Kenyan youth with information technology skills are utilising them in a big way. The 'techpreneurs' are developing mobile applications and marketing them on social media.
This is helping many beat the quagmire of unemployment, with about 40 per cent of the country's labour force estimated to be jobless and actively looking for jobs.
Some local start-ups such as M-Ledger, M-Farm and Ma3Route are gaining popularity even as they create opportunities in doing what they are best at. Ma3Route, for instance, provides traffic updates in the city.
M-Ledger and M-Farm offer financial record keeping assistance and farming-related updates respectively.
Ma3Route's founder Laban Okune says mobile apps are offering the best option for job creation for the youth as the sector thrives.
"There is a lot of talent and if developers were to get enough funding, they will create considerable jobs for themselves and others," Okune says.
According to Gartner Inc., a New York-listed ICT research and advisory firm, social and mobile applications have been quite successful over the past five years.
"The convergence of technologies empowers virtually anybody to harness information technology for business advantages," it says.
Reduced barriers to entry, new opportunities for exploiting information and unprecedented speed to reaching the market are the factors driving the digital industrial revolution, according Gartner.
In 2010, entrepreneurs in the Kenyan technology sector formed a web-based platform known as the innovation hub or iHub - a "nerve centre of Kenya's technology community". The iHub targets upcoming entrepreneurs, web- and mobile-based programmers, designers and researchers. Today, it boasts a membership of 14,658.
The iHub, m:lab East Africa and Nailab have received lots of praise and accolades for helping grow the number of app developers. They act as launchpads for new ideas and coach, train and mentor the start-ups till they become sustainable businesses.
It is no doubt then that techpreneurship is becoming a revolution in growth of the Kenyan e-commerce landscape.
In fact, investments in research and development in the sector are increasing. Strathmore University, for instance, has partnered with tech firms such as Samsung, Safaricom, Google, Microsoft, Intel, Oracle, Ericsson, IBM and Kenya Education Networks to set up iLab Africa. The lab, unveiled last month, is a research and incubation facility that will support entrepreneurship programmes in apps and software development.
"... the investment in iLab Africa will position Africa's 'Silicon Savannah' in line with the government's efforts to support development, growth and uptake of ICT in Kenya," said Fred Matiang'i, ICT Cabinet Secretary.

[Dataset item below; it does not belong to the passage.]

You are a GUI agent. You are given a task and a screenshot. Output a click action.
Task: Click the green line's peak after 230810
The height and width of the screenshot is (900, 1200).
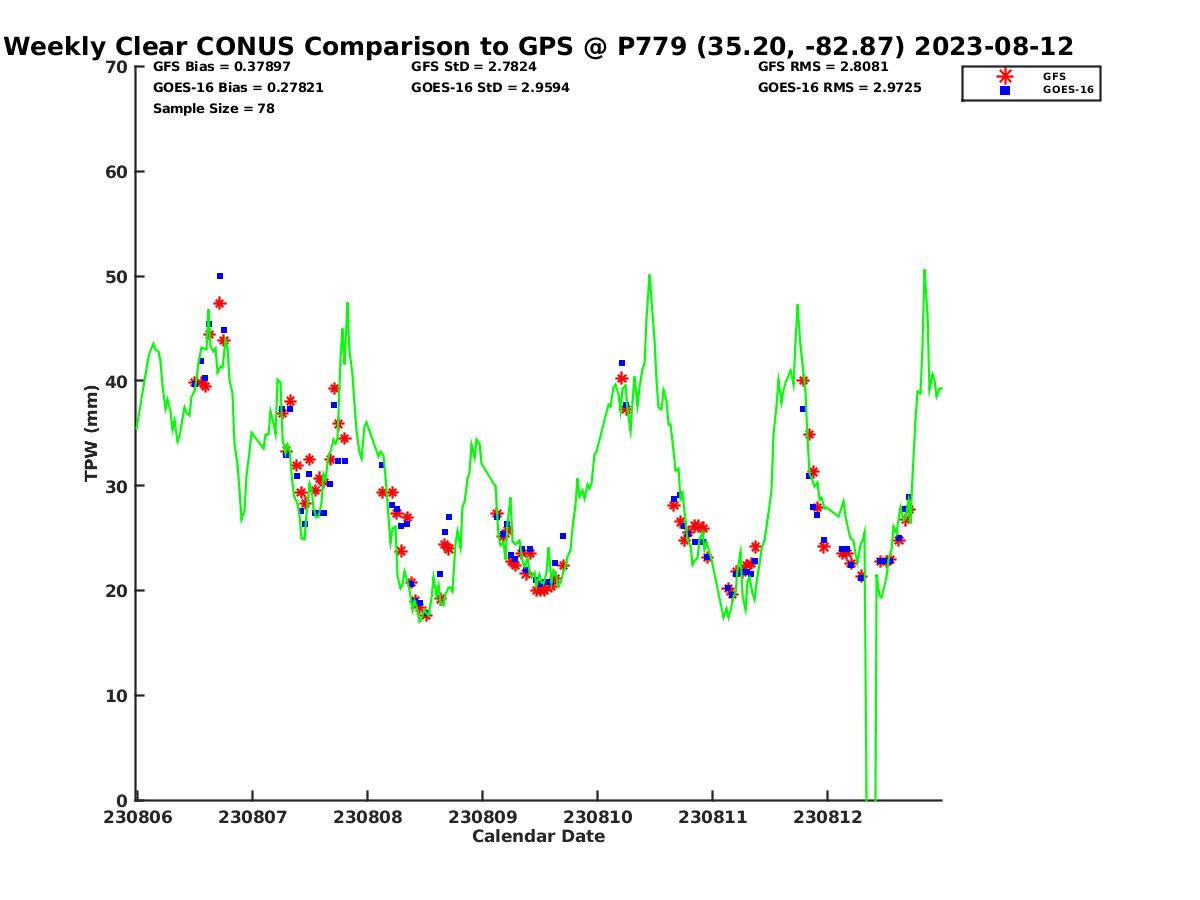649,275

Ilab Africa's director Joseph Sevilla said that the facility's key objective is to nurture young techies.
"Kenya is leading in Africa in terms of mobile application development. The level of initiative and interest in application development is highest here and that's why we brought the lab," he says in an interview at iLab.
Sevilla is optimistic that iLab will nurture start-ups that will walk in the footsteps of Google, Twitter and Facebook.
"Guys like Mark Zuckerberg (Facebook co-founder) and Jan Koum (WhatsApp founder) come once in every 10 years. But I have hope in Kenya because when you have many people pitching ideas, its likely that one of them will come with a big and successful project," he says.
Samsung is adding innovative apps developed locally on its Android phones, helping developers to cash in on their talents.
"Kenyan universities and colleges are churning out a great number of IT graduates each year. With the emergence of tech companies that continue to create jobs in the local markets, we're beginning to see increased absorption of the jobless youth by start-ups," said Robert Ngeru, vice president for Samsung East and Central Africa.
Ngeru says the local tech start-up scene has grown rapidly over the past five years, driven by need for locally relevant apps that help solve problems.
"Penetration and use of smart phones has grown rapidly and the beauty is that it has resulted in an increase in usage of apps," he says.
At PIVOT East, an annual forum initiated by m:lab East Africa and whose backers include the World Bank, mobile start-ups pitch ideas to potential financiers including venture capitalists. The 2014 conference was held last month.
"Techpreneurship is a growing market that is trending globally. We are investing in start-ups in order to empower entrepreneurs in Kenya and the East African region," said Magdalene Mulandi, Chase Bank's head of brand and corporate affair.
The mid-tier bank was one of the sponsors of this year's competition. One of PIVOT East's 2014 objectives is "to facilitate discovery of the next wave of high potential mobile start-ups". The conference has been held since 2011.
But as success in the local tech world gains momentum, developers are becoming prone to theft of ideas. Software firm Microsoft is advising developers to copyright their apps and recently unveiled an online intellectual property portal dubbed the Microsoft 4Afrika IP Hub.
Louis Otieno, the director for legal and corporate affairs at Microsoft East and Southern Africa, said the intention is to create an IP protection culture in Africa since most small businesses rely on secrecy instead of using established processes, making start-ups vulnerable to exploitation.
"Most African innovators function on the premise that the idea is theirs until someone else takes it to market, or duplicates it. As innovation flourishes, the future remains uncertain if these promising ideas are not supported and protected properly," Otieno says.